Shortly before the general election on 8 June, Abbot faced another tough interview on Sky News and then unexpectedly pulled out of two planned media appearances “due to illness”. She later revealed she had type two diabetes and that it had gotten “out of control” during the campaign.

Given his interview had seemingly been the start of Abbott’s difficult patch – in which she temporarily was removed from the Shadow Cabinet prior to polling day – did Ferrari regret his part in it?

“If it is your day, it’s a general election, it is the Shadow Home Secretary’s day, you’re going to be talking about how you’ll revolutionise the police, I don’t think it’s asking that much to try and make your figures stack up,” he told Press Gazette.

“If she was suffering some kind of illness then of course, [I have] nothing but sympathy towards her, but as it was presented she was fairly robust in interviews before me so, if she’s ill I wish her well and I’m grateful for this extraordinary night, but I think she did actually bring what she thought was her A game and it was a D game.”

Ferrari says the secret to his apparent quick maths during the interview is that Abbott wasn’t in the studio but calling in “down the line” so while she was talking he was able to check the figures with his team.

He says: “If you watch [the video recording of the interview] very carefully I’m clicking a button where I can talk to my production team and I’m saying words to the effect of – and I’ll moderate my language – ‘for goodness sake I need this jolly figure damn soon because I make it ridiculous’.

“And so as there are pauses I’m saying ‘just confirm’, ‘do you agree’ and it’s like Countdown without Rachel Riley and they’re all going ‘yes, yes, that’s right’, so that’s how we were able to do it.”

He said that once a situation like that arises in an interview “you kind of concentrate on it, because you don’t want to give an inch where it will all go away”.

“So you have to make sure that you don’t suddenly open a door where they can just win the interview over and say ‘well of course I didn’t say that’ or ‘why would you say that figure’, so you are so intent.

“It’s like taking a final paper in your A-levels – you’re all over it.”

I ask him, then, if the secret to good broadcast journalism is being dogged and not letting something go? “No, the secret is just listen to the answers, always listen to the answers, that’s the key,” he says.

And what, in Ferrari’s mind, makes for a great journalist?

“You have to be inquisitive.
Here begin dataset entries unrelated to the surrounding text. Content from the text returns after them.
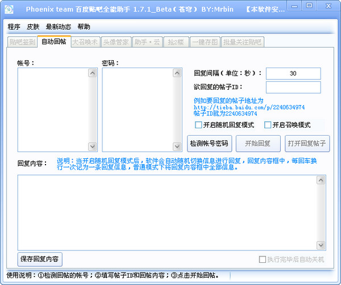Click the 欲回复的帖子ID input field
Image resolution: width=341 pixels, height=285 pixels.
pos(293,87)
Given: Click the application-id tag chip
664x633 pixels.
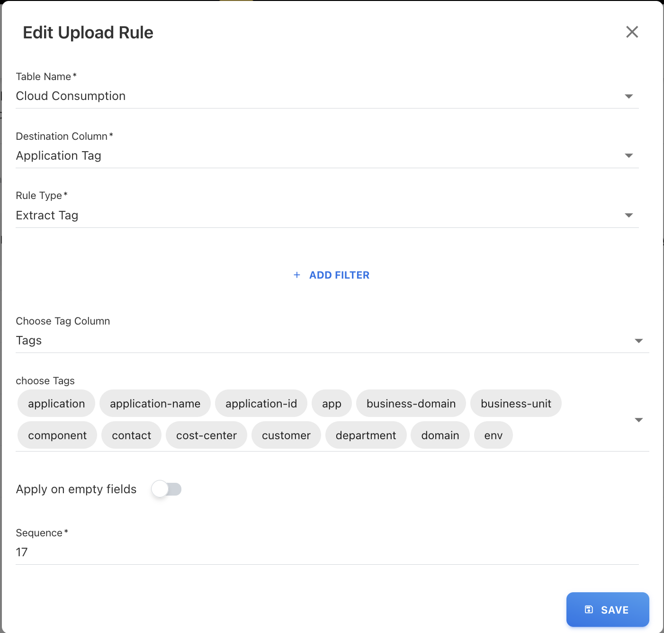Looking at the screenshot, I should 261,404.
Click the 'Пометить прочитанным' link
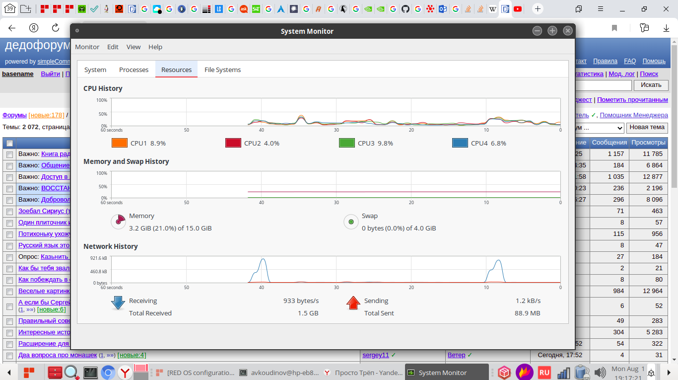This screenshot has height=380, width=678. coord(632,100)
You have to be prepared for that the minute a press spokesman or the police spokesman says everything is under control – you have to know that it’s completely a pile of shit and they are all over the place, like anything.
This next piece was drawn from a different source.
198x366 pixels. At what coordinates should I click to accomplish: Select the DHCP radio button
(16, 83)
“You have to have a sense of humour and you also have to keep a touchstone with people so I do think, whether it’s some of the amazing foreign stories we’ve seen, whether it’s stories that have brought down England football managers, whether it’s talking to politicians, keeping a touchstone with reality is key.”

Ferrari says he was “absolutely blown away” to have been named Journalist of the Year at the British Journalism Awards – the first radio broadcaster to claim the accolade.

His work covering the Grenfell Tower fire disaster that claimed 71 lives was also mentioned by judges in awarding him the top prize.

The news industry has been criticised, including by Press Gazette, for its failure to pick up on residents’ concerns over fire safety that had been written about on a local blog before tragedy struck on 14 June.

So does Ferrari think the news industry failed in its coverage?

“We just honoured a team of journalists [at Inside Housing] who covered it. Alright, maybe the mainstream media could have done more, but yet again journalists are doing what journalists have to do, which is to hold truth to power.

“They were trying to expose this story. It’s journalists like the ones we’ve just been celebrating tonight who make so crucial the job they do in this country.”

Ferrari might be the name most associated with LBC, but his colleagues include former UKIP leader Nigel Farage and, until the end of May this year, polemicist Katie Hopkins was also on the station’s roster.

What does Ferrari think of the people he shares the microphone with each day? “Great,” he says. “If I’m running the England rugby team, I need every possible kind of player. I need the whole lot, they all bring something.”